The problem is, when "thresh" is a given value, I can get convergence from MLE optimization; if I let "thresh" be a parameter to be estimated within the system, the system doesn't converge (Failure to improve objective (non-zero gradients)...). Currently, I'm estimating "thresh" using the Eviews built-in threshold regression without the GARCH effect, and feeding the estimated "thresh" value to the system mentioned above. I wonder whether this will greatly bias the estimation results.

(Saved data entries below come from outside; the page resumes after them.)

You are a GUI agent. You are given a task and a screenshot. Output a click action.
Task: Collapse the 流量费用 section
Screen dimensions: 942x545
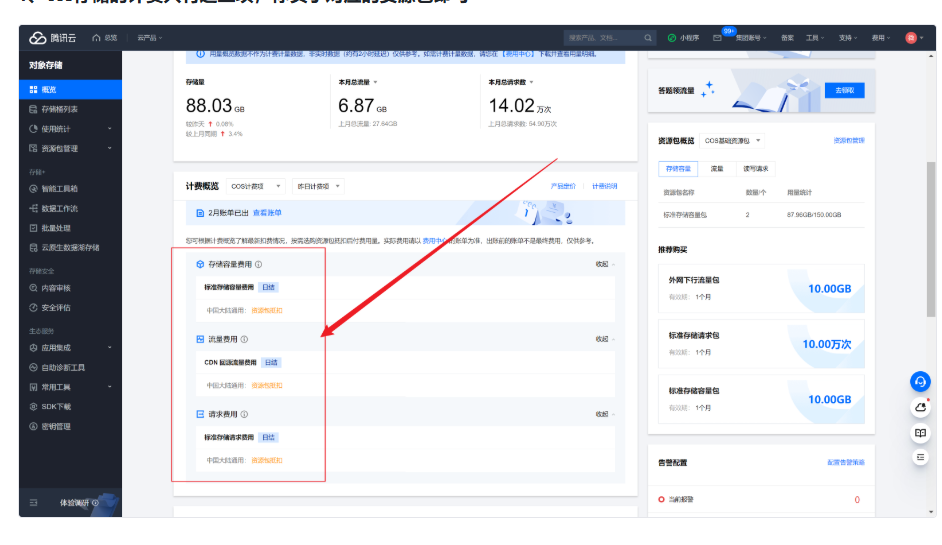coord(604,339)
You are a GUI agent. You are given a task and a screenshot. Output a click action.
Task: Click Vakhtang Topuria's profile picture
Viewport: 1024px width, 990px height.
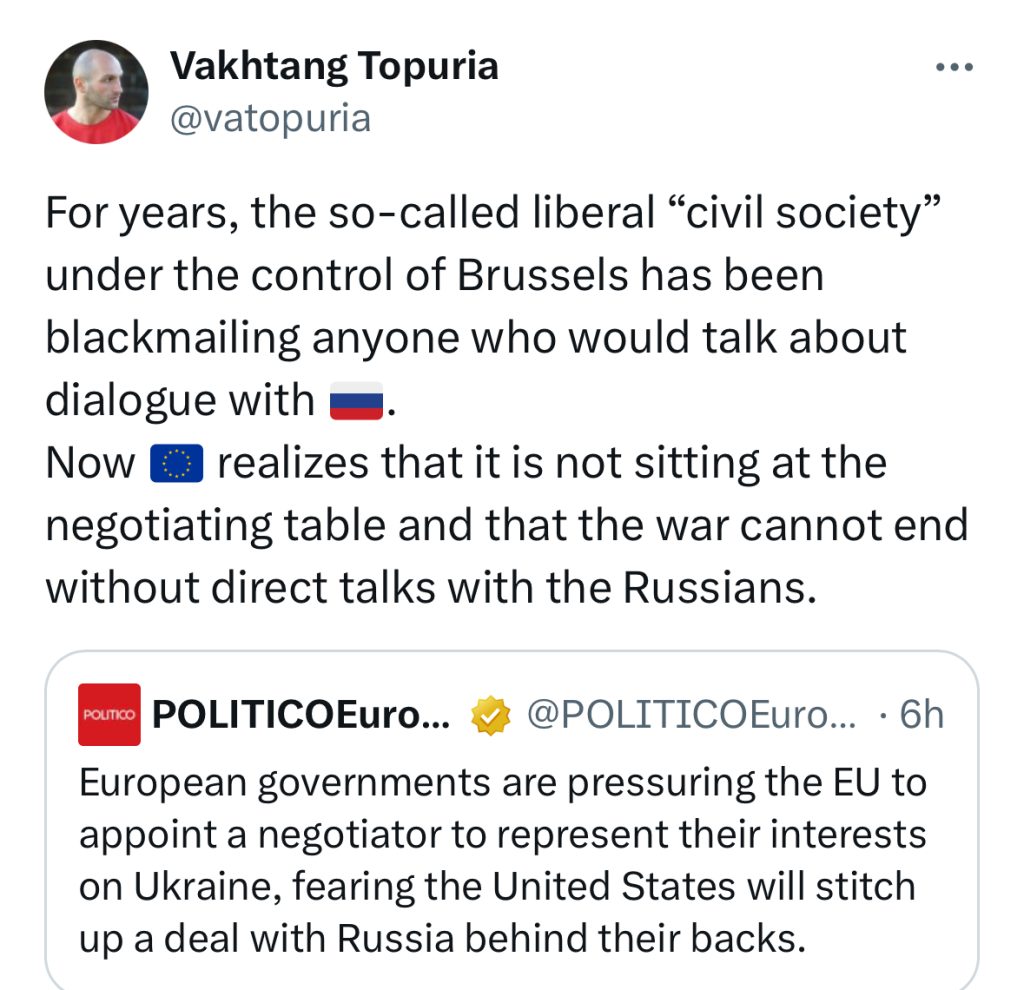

Moreover, whether it is possible in principle to have "thresh" estimated simultaneously with other parameters in the above-mentioned equations.
My optimization codes are as follows:
Code: Select all
subroutine dtarch(series logl, vector beta, series dep, group regs, series thresh, scalar sigma0)
series et = dep - (beta(1) + beta(2)*regs(1) + beta(3)*regs(2))*(thresh<beta(10))-(beta(4)+beta(5)*regs(1)+beta(6)*regs(2))*(thresh>=beta(10)) 'residual from SETAR
series ht=sigma0^2 'define the initial residual variance value
for !n=1 to 172 'forecast residual variance for GARCH
series ht(!n)=(beta(7)+beta(8)*et(!n-1)^2+beta(9)*ht(!n-1))
next
logl = @log((1/ht^0.5)*@dnorm(et/ht^0.5)) 'construct logliklihood equation
endsub
series LL_1
vector(10) coef_1
group xs_1 d_total_in_gdp(-1) d_total_in_gdp(-2) 'Group the autoregressive right hand variables
scalar sigma0_1=@stdev(setar_resid1) 'define the inital residual variance as the unconditonal variance of the SETAR residual
series d_total_in_gdp_lag=d_total_in_gdp(-1) 'threshold variable
optimize(ml=1, hess=bfgs,finalh=mlhess, trust=2, noerr) dtarch(LL_1, coef_1, d_total_in_gdp, xs_1, d_total_in_gdp_lag, sigma0_1) 'optimization using ML
vector MLSE = @sqrt(@getmaindiagonal(-@inverse(mlhess)))
Looking forward to your suggestions. Many thanks!